男性は50代のベテラン駐在員で、昨年3月の帰国直前に拘束された。同10月に正式に逮捕され、今年8月に検察当局に起訴された。
金杉憲治駐中国大使らは初公判後の今月5日、男性との領事面会を行ったが、中国当局は具体的な容疑事実などを明らかにしていない。
日本外務省によると、2014年以降、男性を含めて17人の邦人が拘束され、現時点で5人が中国国内にとどめられている。
石破茂首相は11月中旬、中国の習近平国家主席との初会談で、男性を含む中国で拘束された邦人の早期釈放を要求した。中国は日本人への短期ビザの免除措置を再開したが、邦人の拘束長期化が両国間の人的交流に悪影響を与えるのは必至だ。

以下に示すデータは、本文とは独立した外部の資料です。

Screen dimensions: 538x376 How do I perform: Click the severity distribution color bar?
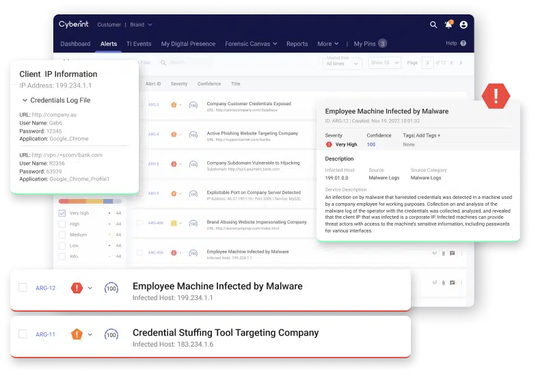click(x=90, y=201)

中国事情に詳しい評論家の石平氏は「ポイントは審理が非公開だったことだ。中国の司法は中国共産党がコントロールしており、容疑の有無にかかわらず、誰もが有罪にされる恐れがある。石破首相が習氏に接近した意味があったのか疑問だ。中国では反日感情が高まっており、たとえビザが免除になっても、こういう状況下では行かない方がいいと、私は警告したい」と語った。